By allowing teams to maintain two production-ready environments at the same time, the blue-green deployment technique can significantly boost reliability. But blue-green deployment can also be difficult to execute and manage. Let’s unpack how blue-green deployment works, why it’s important and which best practices to follow for blue-green deployment success.
Blue-Green Deployment, Defined
Blue-green deployment is a software deployment technique in which teams maintain two identical but distinct environments that are capable of hosting a production application. One environment is “live” and actively serving users, while the other is kept in reserve.
When it comes time to deploy a new version of your application, you deploy it to the reserve environment. You then test and validate it to make sure it meets performance and reliability requirements.
If it does, you reconfigure your DNS or load balancers so that user traffic is directed to this environment, which becomes the new production environment. Meanwhile, the previous production environment is placed in reserve.
Benefits of Blue-Green Deployment
The blue-green deployment technique can boost reliability in several ways:
- Environment parity: Because the reserve environment in which you test your application becomes the live production environment, blue-green deployment ensures parity between testing and production. In turn, it reduces the risk that configuration differences could cause unforeseen problems in production.
- Failed deployments: If a deployment fails, it doesn’t impact your users because you deploy into the reserve environment. You can fix the issue while a stable user-facing version of your app continues to run in the other environment.
- Redundant environments: Although blue-green deployment is not a data protection or disaster recovery technique, having two production-ready environments available is useful in the event that one of your environments is wiped out by an event like a data center failure. In that case, you can restore operations quickly by using the other environment (provided it’s hosted in a separate data center, of course).
How to Use Blue-Green Deployment: Steps and Best Practices
While blue-green deployment is a great way to increase reliability, it does present some challenges. The following best practices can help you to handle them.
Use Scalable Infrastructure
One obvious potential downside of blue-green deployment is that it can essentially double the amount of resources you need to host your application since you have to maintain two identical environments. That can double your hosting bill.
One way to reduce the cost impact of blue-green deployment is to create environments that can scale rapidly without changing their core configuration. You could do this using cloud-based virtual machines (VMs) and autoscaling or via containers and an orchestration engine (like Kubernetes) that can scale them.
Using this approach, you can set up two environments that are effectively identical except that the production environment includes more VM or container instances than the reserve.

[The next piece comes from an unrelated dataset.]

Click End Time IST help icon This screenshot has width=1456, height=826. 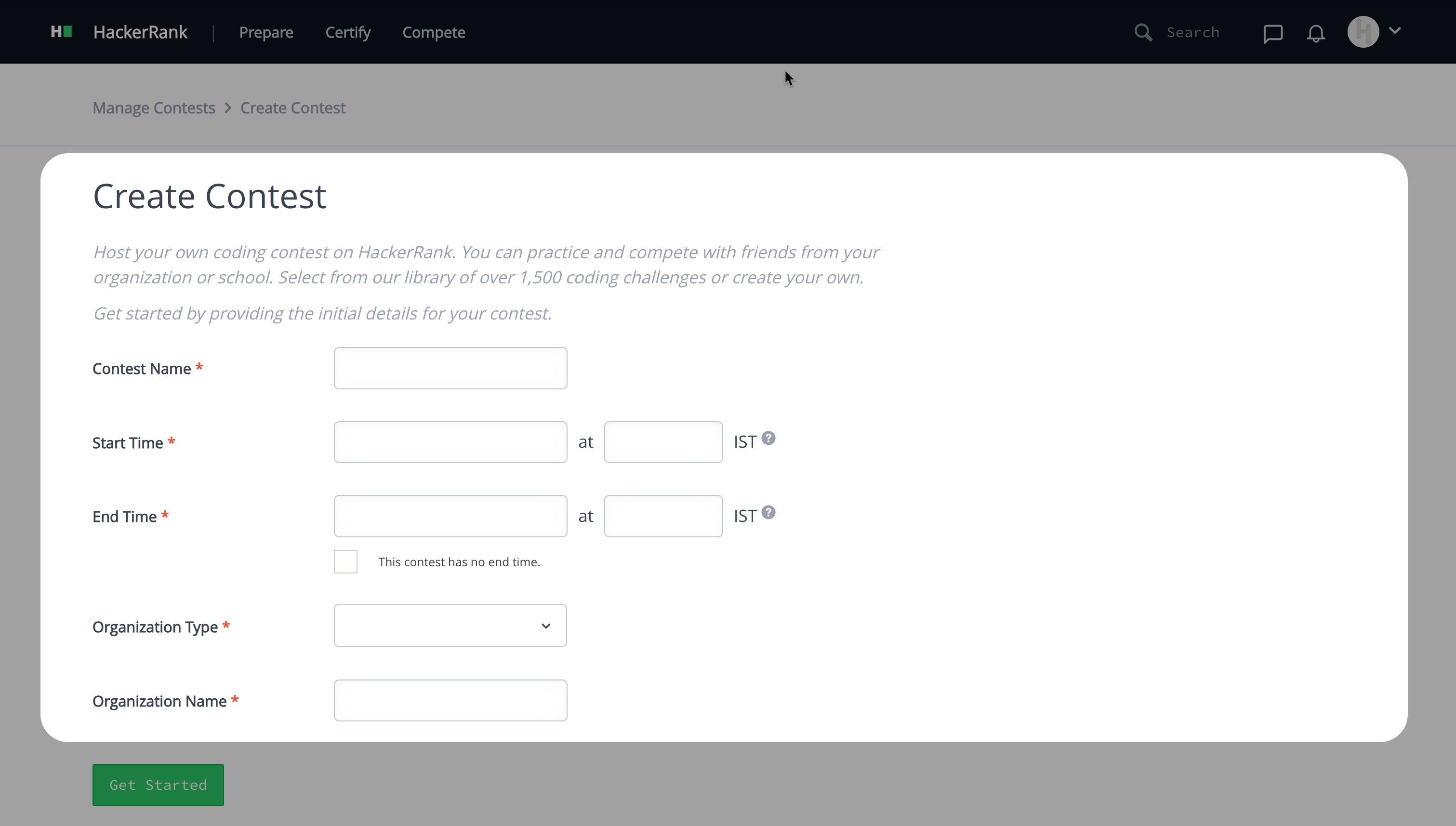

Although you could argue that this is not quite a blue-green deployment because the environments are not perfectly identical, that semantic downside is outweighed by the benefit of not wasting a bunch of money on infrastructure you don’t need.
Typically, chaos engineering entails experimenting with a production system to test its reliability. Chaos engineering offers many benefits, but it presents the obvious risk of creating a problem in production that impacts your end users.

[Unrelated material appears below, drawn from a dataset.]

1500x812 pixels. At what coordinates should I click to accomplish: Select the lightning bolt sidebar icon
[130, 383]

Blue-green deployment allows you to work around this risk by practicing chaos engineering in the reserve environment. Of course, because you won’t have real users, performing chaos engineering under these settings may not allow you to test every aspect of your production application. But you can still test many of the configuration variables by issuing requests yourself within the reserve environment—all without worrying about breaking things for actual users.
Managing Database State
Keeping databases in sync when you switch between environments is one of the biggest challenges of blue-green deployment. Even small discrepancies in database state could cause big reliability issues.
The simplest way to address this issue is to turn off the database before switching and perform tests to ensure that databases in both environments are identical before they are reenabled. Of course, this approach may impact application functionality, because the app may not work properly if the database is turned off.

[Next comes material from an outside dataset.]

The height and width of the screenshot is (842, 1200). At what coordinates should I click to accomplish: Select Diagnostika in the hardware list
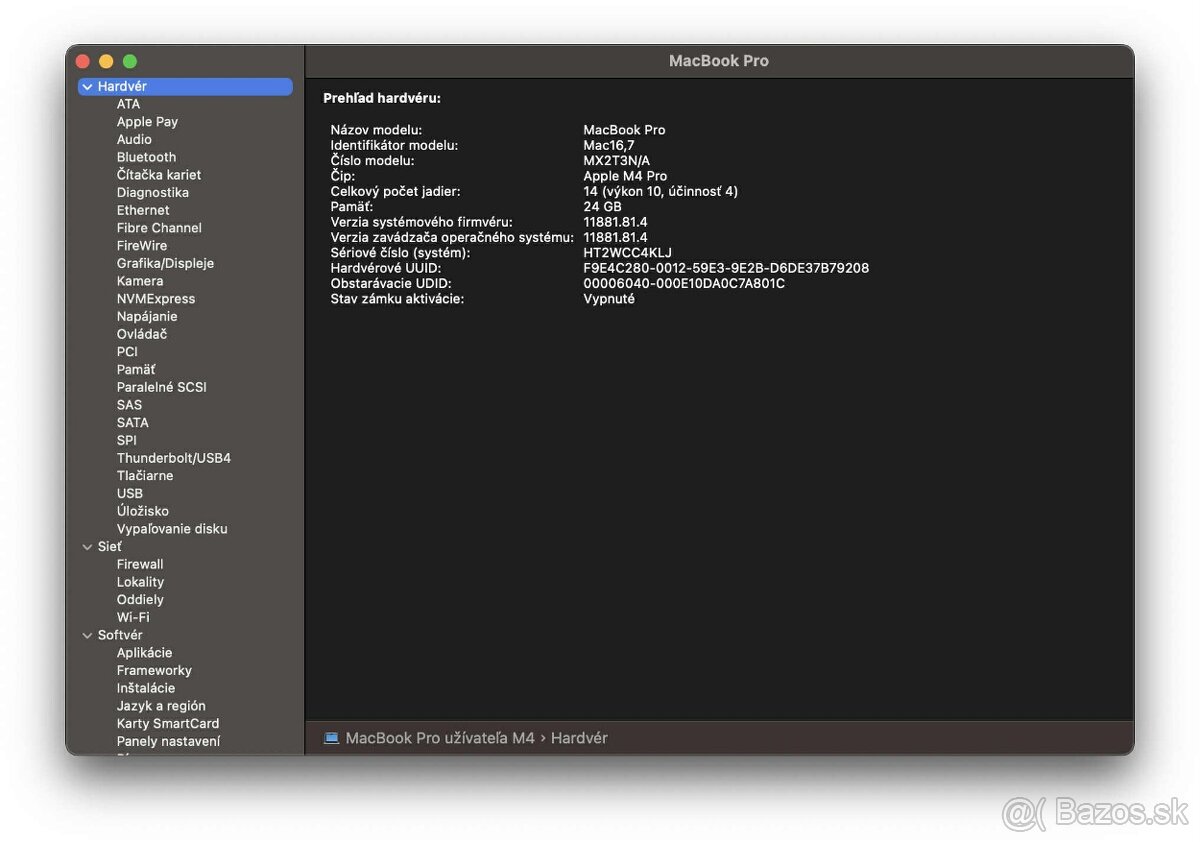tap(153, 192)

Another solution is to sync databases between your two environments. This should ensure that database state remains identical even as you switch from one production environment to the other. But it also means that problems with the database will affect both environments.
The bottom line: There is no simple way of managing database state in blue-green deployment. You should evaluate the different options available and consider which one best meets your needs. If you can tolerate a little downtime, stop the database and restart it during the switch. If you need total continuity, use syncing, but be sure to manage the associated risks.
Change Load Balancers, not DNS
There are two main ways to manage where traffic is directed, and hence which is the production environment: You can change your DNS configuration when you want to switch. That’s easy to do—you would simply change the mapping for yourapp.com from one IP address to another, depending on which environment is the live one.
You can also use load balancers to manage traffic. Load balancer configuration is more complex than simply changing DNS entries, but it also enables more sophisticated and granular control.
In general, it’s a best practice to manage blue-green deployment switches via load balancers, due to the extra control they provide.
Prepare for the Unexpected
While blue-green deployment can reduce the risk of user-impacting disruptions, it’s no silver bullet. You must also be sure that you have the reliability management tools you’ll need to detect and remediate issues within both of your environments.
Blue-green deployment is a powerful reliability engineering technique. But to get the most out of it, you must optimize the way you handle requirements like infrastructure management, traffic routing and database state.